_Exercise set_:
**1.** According to the IndiGo editorial, in what year was IndiGo founded?
**2.** For each statement, say whether it agrees with the IndiGo editorial, and quote the words that decide it. (a) Air India has taken a dig at IndiGo. (b) The Shiv Sena MP's attack on an Air India staffer happened at Mumbai airport. (c) The son of a Bollywood singer was shown abusing IndiGo staff at Raipur airport.
**3.** Extend the IndiGo editorial, starting after its final sentence.

_Page text_:
++++++++++

The video clip showing three IndiGo staffers assaulting a passenger is being seen as a case of hubris for an airline that has zoomed to leadership in terms of market share since its founding in 2005 — Air India, of all airlines, has chosen to take a dig at its upstart rival. Viewed in isolation, the thuggish response of a senior staffer in instigating his juniors brooks no excuse under any circumstances. Seen in a wider perspective, however, this passenger-airline staff face-off is a symptom of an endemic issue in domestic civil aviation that both the airlines and the ministry urgently need to address.
L’contretemps IndiGo may be the first instance of airline staff assaulting passengers but it is no means the first example of airline staff-passenger tensions this past year. Earlier in the month, ace shuttler P V Sindhu flayed an IndiGo employee for behaving “rudely”. In March, the infamous incident of a Shiv Sena MP beating an Air India staffer with his slippers at Delhi airport because his flight did not have business class seats, was raised in Parliament. In October, the son of a Bollywood singer was shown abusing IndiGo staff at Raipur airport for being asked to pay for extra baggage. These incidents are known thanks to social media but any regular air traveller can corroborate the growing testiness in passenger-staff relations over the past few years.

++++++++++

(Dataset entries)
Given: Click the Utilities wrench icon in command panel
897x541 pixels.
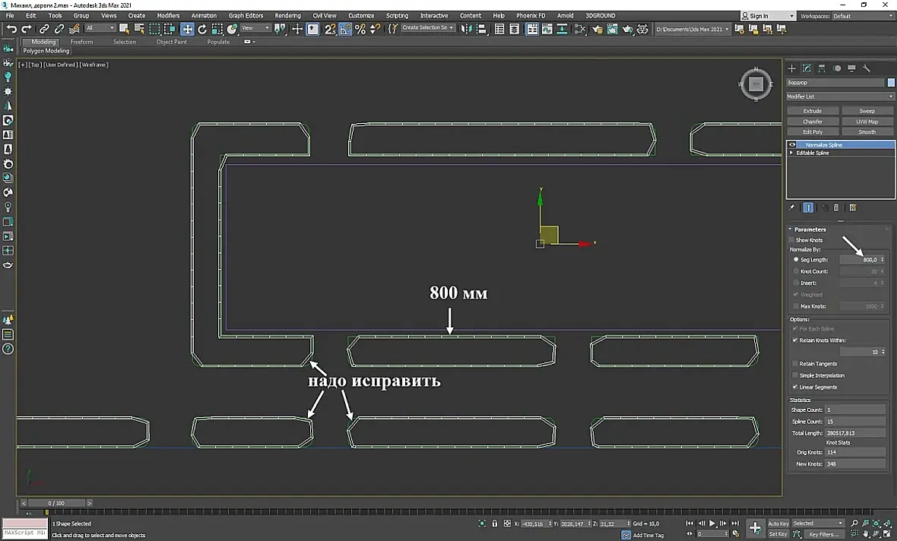Looking at the screenshot, I should (x=866, y=68).
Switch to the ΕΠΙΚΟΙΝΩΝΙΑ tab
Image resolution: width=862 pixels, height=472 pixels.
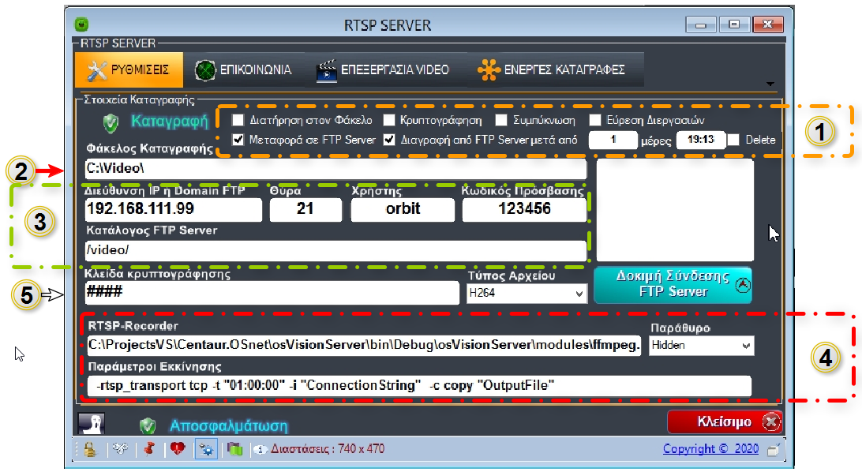pyautogui.click(x=243, y=69)
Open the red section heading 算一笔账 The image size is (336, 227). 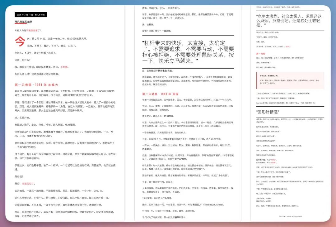[x=261, y=54]

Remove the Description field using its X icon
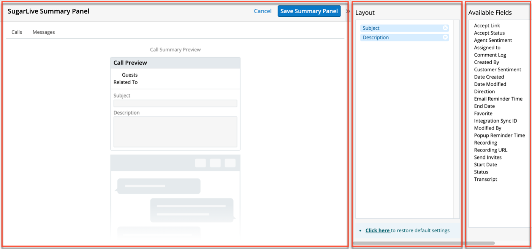[445, 37]
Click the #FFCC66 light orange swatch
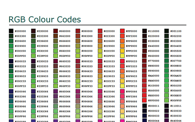Screen dimensions: 195x122 click(x=122, y=111)
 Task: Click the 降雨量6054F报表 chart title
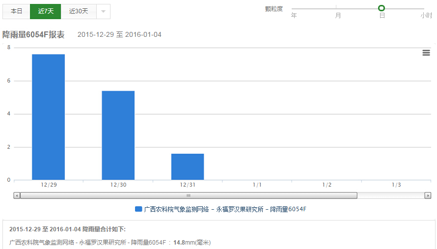tap(33, 35)

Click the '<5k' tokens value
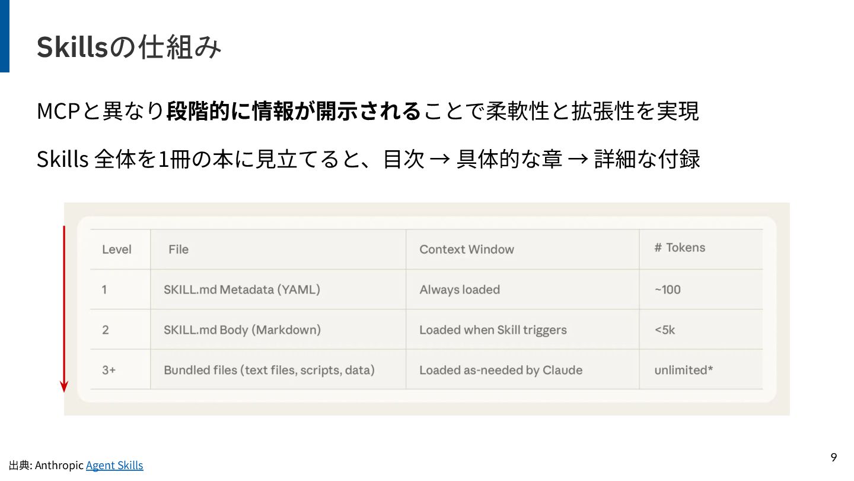click(x=665, y=330)
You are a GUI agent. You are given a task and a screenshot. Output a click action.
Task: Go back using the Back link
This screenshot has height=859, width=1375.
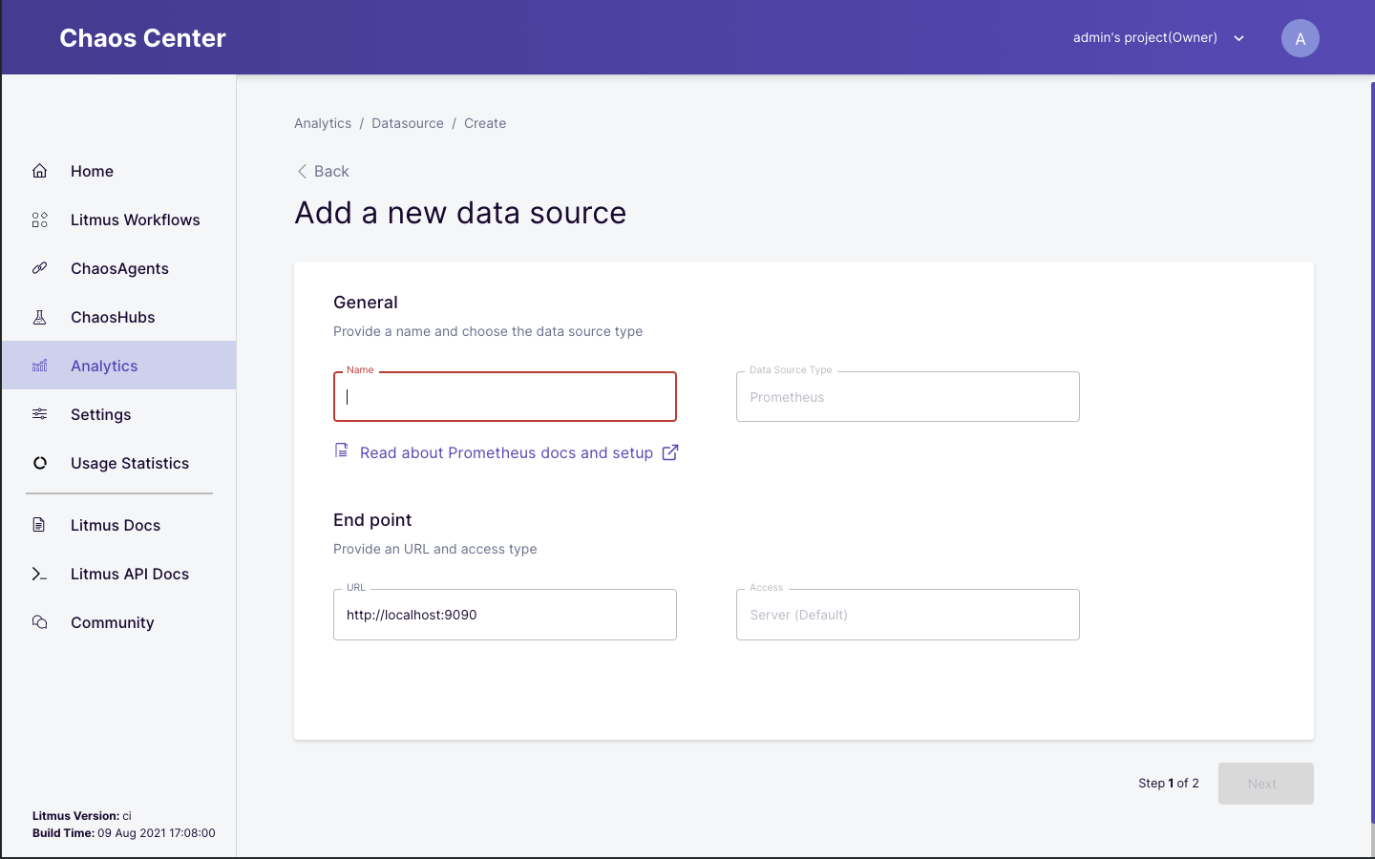(323, 171)
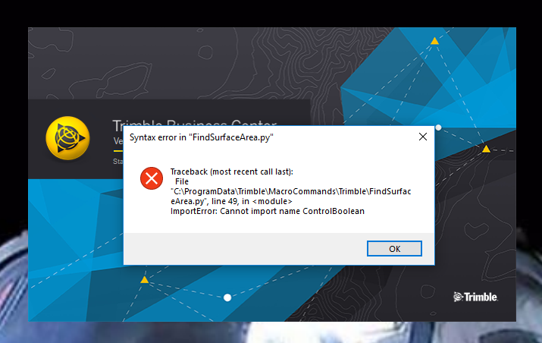Click the startup status text under progress bar
The height and width of the screenshot is (343, 542).
coord(117,162)
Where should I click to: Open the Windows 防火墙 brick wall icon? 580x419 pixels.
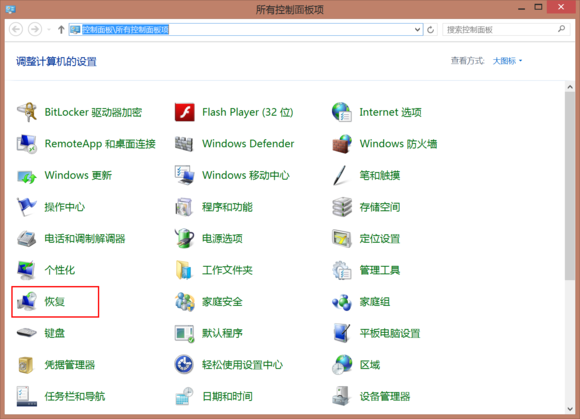[x=342, y=144]
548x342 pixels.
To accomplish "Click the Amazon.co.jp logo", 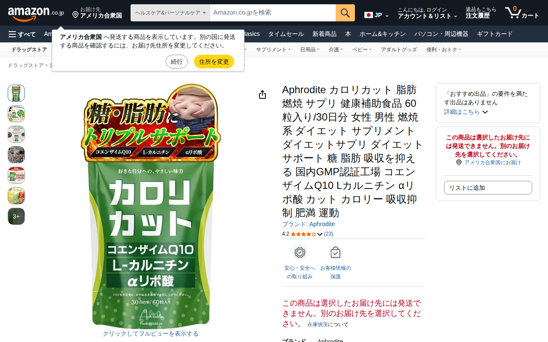I will coord(36,13).
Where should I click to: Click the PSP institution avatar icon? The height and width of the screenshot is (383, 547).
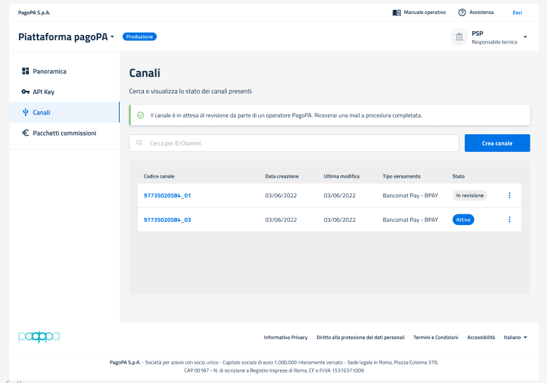[x=458, y=37]

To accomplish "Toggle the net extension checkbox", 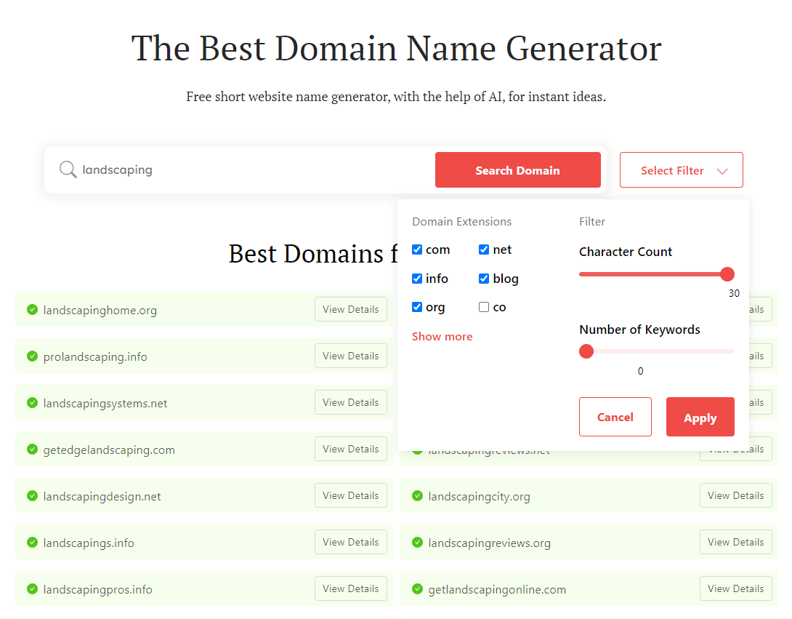I will [x=484, y=249].
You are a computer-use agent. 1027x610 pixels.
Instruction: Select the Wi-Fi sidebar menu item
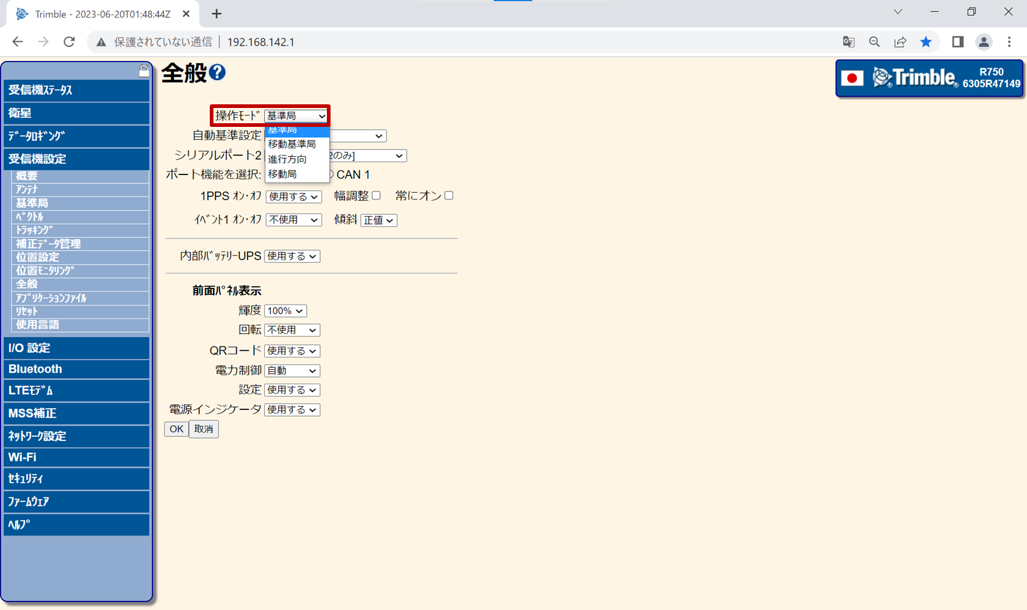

++++++++++

_Answers by item_:
**1.** 2005

**2.**
(a) Yes: "Air India, of all airlines, has chosen to take a dig at its upstart rival"
(b) No: "beating an Air India staffer with his slippers at Delhi airport"
(c) Yes: "the son of a Bollywood singer was shown abusing IndiGo staff at Raipur airport"

**3.**
A good part of this unpleasantness is a product of the average Indian’s innate discourtesy towards service providers. Indeed, the clip of the latest altercation suggests that it began with the passenger allegedly abusing the ground staff over a delay in the arrival of a terminal bus. It is worth noting that in September the ministry of civil aviation bowed to airline demands and issued guidelines on a no-fly list under which unruly passengers can be barred from flying for a limited period or a lifetime. Some passenger education on basic airline etiquette — on the lines that Air Canada used to do for passengers from the interiors of Punjab — would not go amiss, especially with many first-time fliers coming on board. Equally, staffers are expected to be trained to handle passenger wrath, however unjustified.
For this shortening of fuses, blame the explosive growth of domestic aviation. The advent of the low-cost airlines has seen the number of domestic passengers more than double over the decade — from 44 million in 2007-08 to 104 million in 2016-2017 and the passenger load factor has shot up from 68.9 per cent to 84.3 per cent. These growing numbers and the pressure to maximise revenue from an increasingly competitive business have forced airlines to impose restrictions that may be acceptable international practice but are irksome nevertheless. All of this demands a higher level of passenger management skills if Indian airlines want to avoid the notorious reputation of US airlines.
It is fair to say that established airlines have begun to lag on this requirement. Adding to this poor experience is the railway station-like crowding at airports, leading to frustratingly long queues. Six airports — Mumbai, Delhi, Bengaluru, Chennai, Kolkata and Hyderabad — handle two-thirds of air traffic, and work at 70 to 80 per cent of capacity already. By 2022, passenger numbers are expected to exceed capacity. This has implications for safety too: DGCA statistics show that the number of serious incidents has jumped from five in 2005 to 11 in 2016. But airport expansion is progressing at snail’s pace. All of which suggests that unless the airlines and the civil aviation ministry take some proactive steps, incidents like the IndiGo one are likely to recur.